I often walk into the classroom at school and think everyone else is a dumbass. I often pride myself on being physically strong, way stronger than the average 165lb male. I am in an environment with some guys who are as strong or a lot stronger than me, proportionally speaking. That’s how my sport works, you compete in weight classes. Some of the bigger guys make little jabs about me being the smallest person on the team but they are just being silly, they know that proportionally I am strong. For a 165’er I am pretty solid, my deadlift is actually kickass, my squat and bench are good but not as “wow”.
yeah bad schools make you think dont show vunerability people will humiliate you.
I admire assholes. They just don’t care about stuff. It takes bravery to be an ■■■■■■■. And I know about pecking orders from being on the bottom. You think people would leave you alone if you’re no threat and now that I think of it, that’s probably how I survived high school and drug addiction.
The reality is that most “assholes” are cowards. They act this way because they usually feel insecure and inadequate in most area of their lives. They feel the need to step over others, because of their insecurities - they lack self love and lost respect for themselves usually. They feel the need to control others because they lost control of themselves.
I hate assholes - my brother can be this way sometimes, I think he is slowly learning (hopefully)

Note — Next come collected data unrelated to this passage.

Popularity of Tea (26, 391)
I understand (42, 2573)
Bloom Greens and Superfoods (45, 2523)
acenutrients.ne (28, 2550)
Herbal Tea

When I read a study years ago it said that for a long time they thought criminals had very little self-worth or self esteem. But when I researcher finally tested this assumption they found that criminals actually have very high self-esteem and big egos.
That sounds like psychopathy, just at a glance. Having a strong criminal record and a strong ego just blurts out “antisocial personality disorder!” and the upper percentile of people with that are “psychopaths”.
I myself tested just into the pathological range of psychopathic deviance, 70 was the cutoff and I scored 75, my shrink tells me 1) no psychopath admits to being a psychopath 2) I have mild traits, like learning from my mistakes the hard way and thrill seeking behaviors, but that I only started a fight once in my life, and that was when I was on the WRONG meds, had the WRONG DIAGNOSIS, was 17 drinks in, and completely psychotic.
He says that he is curious what I would score now that I have insight and am not psychotic, I was batshit, like the floor of the batcave when I took that MMPI-2.
But yeah those criminals sound like they have antisocial, narcissistic or maybe even borderline personality disorder. My sister was diagnosed with borderline upon her visit to the local mental hospital years ago, and my parents and I agree that she still clearly has it and always did. She’s not a criminal but she can be what you would call “a bitch queen” and then be dependent and clingy the next day.